* **Task brief**
Everything from the line containing "The width and" through the line containing "Click the Curve Line column header" should be repeated exactly, and nothing else from the data.

* **Records shown**
^^^^^^^^
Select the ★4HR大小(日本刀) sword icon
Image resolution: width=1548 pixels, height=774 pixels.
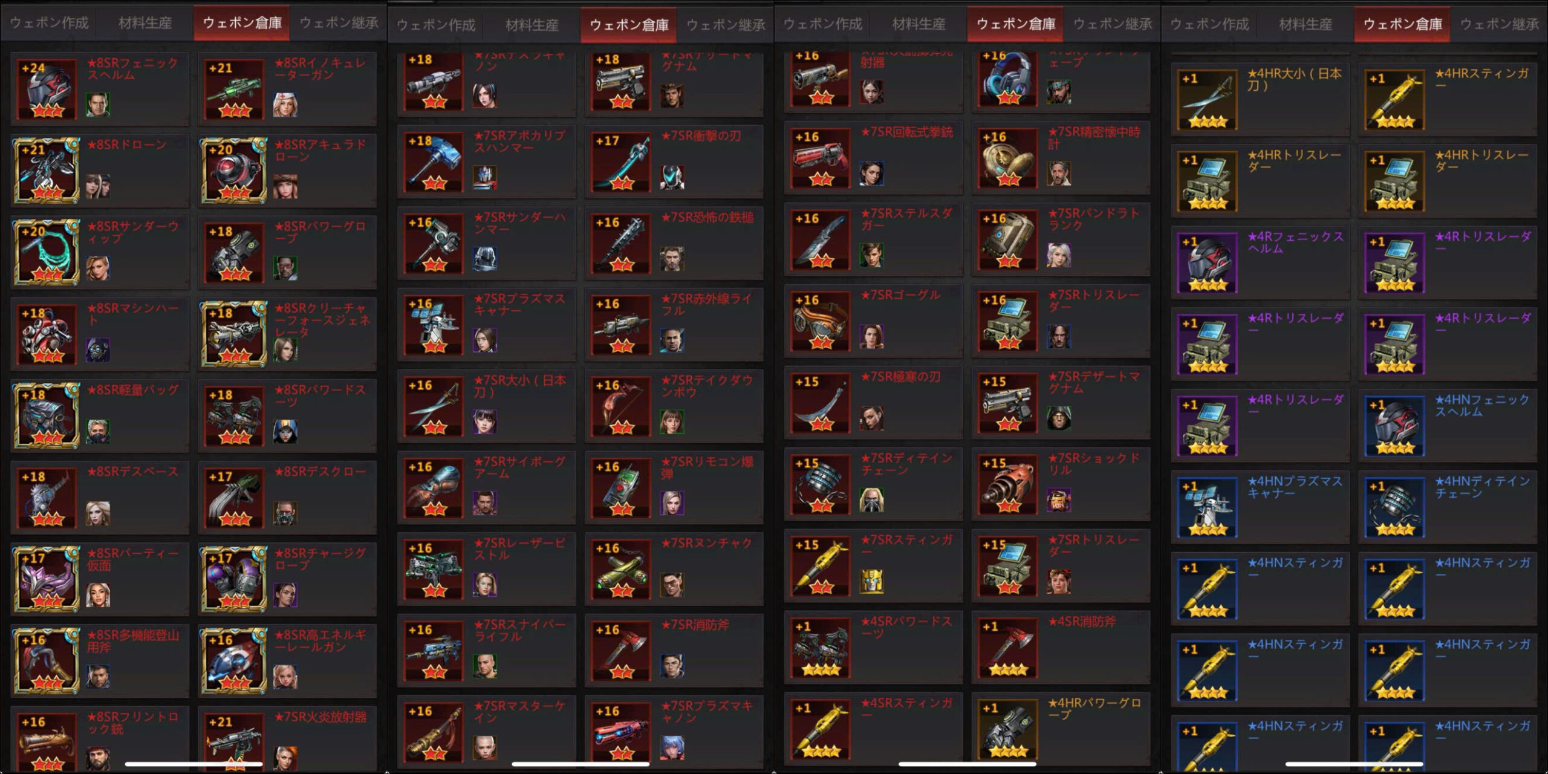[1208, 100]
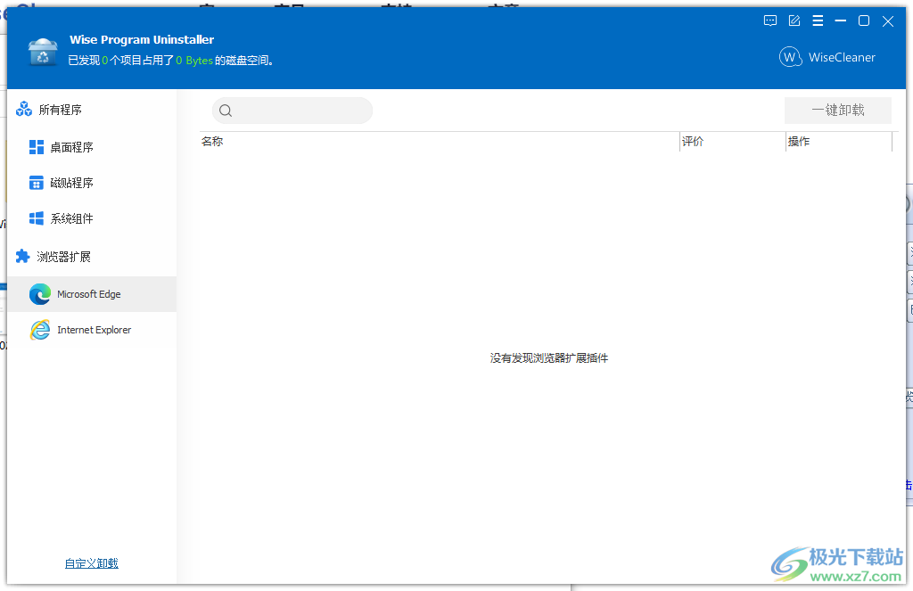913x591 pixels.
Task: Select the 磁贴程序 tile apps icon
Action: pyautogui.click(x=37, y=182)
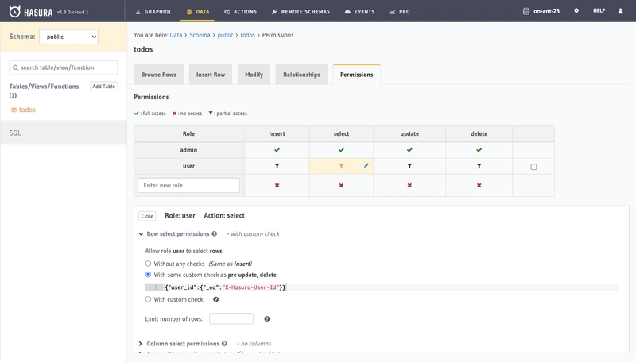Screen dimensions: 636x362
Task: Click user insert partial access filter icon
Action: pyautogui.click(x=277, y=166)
^^^^^^^^
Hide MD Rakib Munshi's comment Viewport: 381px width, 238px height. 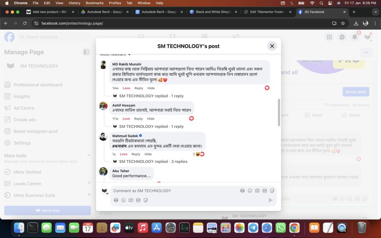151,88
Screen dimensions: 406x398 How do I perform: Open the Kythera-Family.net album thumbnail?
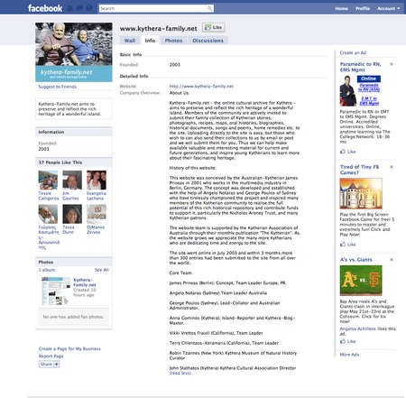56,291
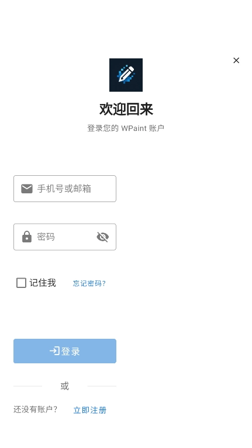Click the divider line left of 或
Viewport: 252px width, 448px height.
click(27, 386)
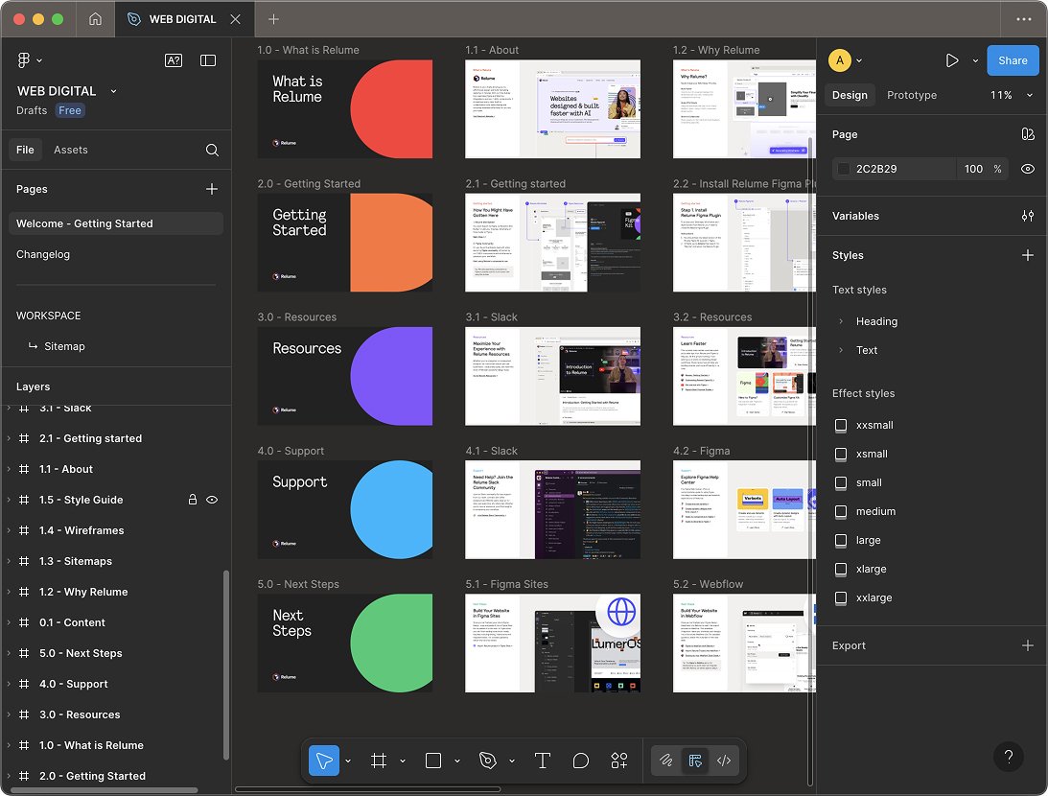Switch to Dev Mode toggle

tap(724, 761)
^^^^^^^^
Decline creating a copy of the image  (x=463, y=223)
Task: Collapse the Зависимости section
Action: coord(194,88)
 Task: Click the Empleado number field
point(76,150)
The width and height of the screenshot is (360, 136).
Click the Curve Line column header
^^^^^^^^
* **Solved exercise**
The width and height of the screenshot is (360, 136).
Click the Curve Line column header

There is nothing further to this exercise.